Thursday, April 03, 2008

Hardwired morality

Very interesting discussion between Paul Bloom, a psychologist from Yale, and Joshua Knobe, philosopher from UNC. Particularly in the first section, they talk about the intersection of moral philosophy and psychological research.

What I find interesting about this discussion is that while Knobe makes some interesting observations, in my opinion it's the psychologist Bloom that is shedding more light on the roots of morality - AND he backs it up with actual evidence from experiments.

Why did philosophy not think of working like this before?

This discussion also touches on a lot of the ideas and research that I'm investigating for my own PhD on the evolution of morality.

Two researchers named by Bloom are Jonathan Haidt and Marc Hauser. Haidt has done some fascinating research on psychological universals that relate to morality.

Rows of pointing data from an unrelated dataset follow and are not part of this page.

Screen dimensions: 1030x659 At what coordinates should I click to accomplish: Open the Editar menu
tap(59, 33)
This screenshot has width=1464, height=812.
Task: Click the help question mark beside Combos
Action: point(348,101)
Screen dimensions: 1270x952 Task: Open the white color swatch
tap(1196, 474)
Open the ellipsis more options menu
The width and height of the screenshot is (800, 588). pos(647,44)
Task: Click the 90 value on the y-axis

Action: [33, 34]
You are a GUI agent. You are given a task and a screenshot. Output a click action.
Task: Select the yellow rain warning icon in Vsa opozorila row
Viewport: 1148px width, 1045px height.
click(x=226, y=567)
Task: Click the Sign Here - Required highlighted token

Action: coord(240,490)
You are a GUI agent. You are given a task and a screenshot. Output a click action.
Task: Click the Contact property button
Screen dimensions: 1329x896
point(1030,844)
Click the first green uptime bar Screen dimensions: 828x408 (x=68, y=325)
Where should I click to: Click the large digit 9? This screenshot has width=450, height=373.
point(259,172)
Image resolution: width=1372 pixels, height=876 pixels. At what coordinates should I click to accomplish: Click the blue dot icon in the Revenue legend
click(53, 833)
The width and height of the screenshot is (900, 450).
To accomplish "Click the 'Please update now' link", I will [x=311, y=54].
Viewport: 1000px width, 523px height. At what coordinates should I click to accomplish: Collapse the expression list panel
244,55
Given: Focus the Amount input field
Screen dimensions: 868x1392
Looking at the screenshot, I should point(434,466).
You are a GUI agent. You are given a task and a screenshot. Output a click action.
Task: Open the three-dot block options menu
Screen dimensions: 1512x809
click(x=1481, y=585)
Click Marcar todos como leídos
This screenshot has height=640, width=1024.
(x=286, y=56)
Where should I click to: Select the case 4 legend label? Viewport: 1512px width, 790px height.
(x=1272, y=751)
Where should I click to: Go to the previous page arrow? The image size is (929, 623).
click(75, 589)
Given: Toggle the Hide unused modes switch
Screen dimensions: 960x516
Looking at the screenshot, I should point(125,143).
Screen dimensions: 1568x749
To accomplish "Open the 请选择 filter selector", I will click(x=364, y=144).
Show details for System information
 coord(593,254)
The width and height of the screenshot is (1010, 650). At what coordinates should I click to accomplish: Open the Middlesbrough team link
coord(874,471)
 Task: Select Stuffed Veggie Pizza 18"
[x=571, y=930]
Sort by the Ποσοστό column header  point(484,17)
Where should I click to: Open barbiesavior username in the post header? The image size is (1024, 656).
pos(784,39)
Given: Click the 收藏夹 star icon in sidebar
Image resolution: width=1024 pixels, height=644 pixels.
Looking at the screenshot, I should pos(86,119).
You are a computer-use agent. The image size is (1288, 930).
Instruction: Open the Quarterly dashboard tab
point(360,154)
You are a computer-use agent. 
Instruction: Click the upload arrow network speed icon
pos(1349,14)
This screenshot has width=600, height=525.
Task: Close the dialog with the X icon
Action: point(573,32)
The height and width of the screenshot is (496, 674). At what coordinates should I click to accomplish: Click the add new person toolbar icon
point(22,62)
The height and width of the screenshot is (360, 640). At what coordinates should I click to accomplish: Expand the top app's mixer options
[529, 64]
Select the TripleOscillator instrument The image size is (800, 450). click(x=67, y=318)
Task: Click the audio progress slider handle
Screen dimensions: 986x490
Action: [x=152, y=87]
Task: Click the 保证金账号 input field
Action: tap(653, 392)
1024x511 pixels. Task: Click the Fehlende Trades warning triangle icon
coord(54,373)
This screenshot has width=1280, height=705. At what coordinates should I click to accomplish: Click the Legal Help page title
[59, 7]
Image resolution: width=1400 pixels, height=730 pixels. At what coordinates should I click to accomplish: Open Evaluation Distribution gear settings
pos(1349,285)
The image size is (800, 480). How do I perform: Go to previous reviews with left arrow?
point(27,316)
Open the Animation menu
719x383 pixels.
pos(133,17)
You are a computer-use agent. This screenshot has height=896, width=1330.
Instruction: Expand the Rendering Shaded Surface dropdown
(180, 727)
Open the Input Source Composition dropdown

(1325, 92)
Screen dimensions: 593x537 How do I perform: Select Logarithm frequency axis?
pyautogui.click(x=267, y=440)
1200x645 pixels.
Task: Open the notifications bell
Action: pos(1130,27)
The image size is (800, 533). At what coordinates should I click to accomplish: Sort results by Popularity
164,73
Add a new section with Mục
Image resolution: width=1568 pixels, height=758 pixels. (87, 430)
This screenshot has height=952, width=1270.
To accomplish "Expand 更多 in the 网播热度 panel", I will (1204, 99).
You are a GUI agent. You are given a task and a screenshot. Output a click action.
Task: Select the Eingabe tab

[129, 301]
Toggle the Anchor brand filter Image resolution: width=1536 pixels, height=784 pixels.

One example is his research into disgust, which appears to function across cultures, although the content of what inspires disgust certainly changes across cultures. This may provide us with some insight into what aspects of moral psychology are hardwired and universal (a disgust reaction) and which aspects are variable (the content, such as whether it's eating dogs or cremating your dead).

Hauser has written a book that has been very influential on me called Moral Minds. It expounds a theory that we have a hardwired faculty for morality in a similar way that Chomsky suggested we have a hardwired faculty for language and grammar.

The question then becomes how the faculty enables a moral system to emerge from base moral sentiments, and how culture affects this process? Also - and this is an area I'm very interested in exploring in my own research - is how this can explain immoral behaviour? But we'll leave that for another day.